** DATA RECORDS follows **

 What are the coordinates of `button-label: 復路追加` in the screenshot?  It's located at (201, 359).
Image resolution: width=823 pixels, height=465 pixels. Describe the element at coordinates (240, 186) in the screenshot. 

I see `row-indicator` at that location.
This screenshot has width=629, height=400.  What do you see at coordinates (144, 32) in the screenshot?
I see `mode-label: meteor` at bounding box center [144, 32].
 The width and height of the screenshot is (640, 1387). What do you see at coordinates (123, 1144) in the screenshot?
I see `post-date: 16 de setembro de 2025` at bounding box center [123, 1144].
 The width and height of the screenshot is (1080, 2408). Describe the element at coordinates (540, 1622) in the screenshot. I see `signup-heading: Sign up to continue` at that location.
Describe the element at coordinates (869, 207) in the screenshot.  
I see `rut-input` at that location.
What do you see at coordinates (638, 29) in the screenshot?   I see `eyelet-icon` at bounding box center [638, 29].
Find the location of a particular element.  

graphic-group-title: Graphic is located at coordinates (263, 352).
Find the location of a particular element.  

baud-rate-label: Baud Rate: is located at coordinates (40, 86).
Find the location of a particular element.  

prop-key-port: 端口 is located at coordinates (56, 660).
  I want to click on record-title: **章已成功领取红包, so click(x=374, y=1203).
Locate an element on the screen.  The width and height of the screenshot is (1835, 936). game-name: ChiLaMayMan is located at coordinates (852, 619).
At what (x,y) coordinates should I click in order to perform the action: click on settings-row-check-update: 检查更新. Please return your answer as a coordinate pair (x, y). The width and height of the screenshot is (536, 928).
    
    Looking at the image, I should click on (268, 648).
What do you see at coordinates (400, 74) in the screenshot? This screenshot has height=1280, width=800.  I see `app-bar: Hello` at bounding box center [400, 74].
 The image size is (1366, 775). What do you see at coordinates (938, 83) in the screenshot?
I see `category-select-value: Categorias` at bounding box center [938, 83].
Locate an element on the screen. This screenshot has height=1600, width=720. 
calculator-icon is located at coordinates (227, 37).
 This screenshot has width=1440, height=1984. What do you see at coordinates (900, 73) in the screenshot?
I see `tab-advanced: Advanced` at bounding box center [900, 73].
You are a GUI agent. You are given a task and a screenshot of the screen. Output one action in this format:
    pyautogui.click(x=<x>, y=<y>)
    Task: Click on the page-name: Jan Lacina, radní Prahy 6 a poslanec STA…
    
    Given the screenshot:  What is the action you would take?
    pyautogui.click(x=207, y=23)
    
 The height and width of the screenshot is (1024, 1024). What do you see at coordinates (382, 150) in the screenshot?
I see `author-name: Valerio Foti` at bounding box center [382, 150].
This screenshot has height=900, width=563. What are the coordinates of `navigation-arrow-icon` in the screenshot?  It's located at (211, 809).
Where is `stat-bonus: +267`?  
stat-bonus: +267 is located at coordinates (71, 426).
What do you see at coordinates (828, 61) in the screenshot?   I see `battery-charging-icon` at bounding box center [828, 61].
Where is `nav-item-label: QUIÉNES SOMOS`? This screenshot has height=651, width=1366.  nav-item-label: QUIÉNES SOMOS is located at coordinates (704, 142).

** End of DATA RECORDS **

▶ _TO-DO ITEM_: Reproduce word for word everything from the entry line containing "What do you see at coordinates (828, 61)" down to the end of the entries.

▶ _YOUR RESPONSE_:
What do you see at coordinates (828, 61) in the screenshot?   I see `battery-charging-icon` at bounding box center [828, 61].
Where is `nav-item-label: QUIÉNES SOMOS`? This screenshot has height=651, width=1366.  nav-item-label: QUIÉNES SOMOS is located at coordinates (704, 142).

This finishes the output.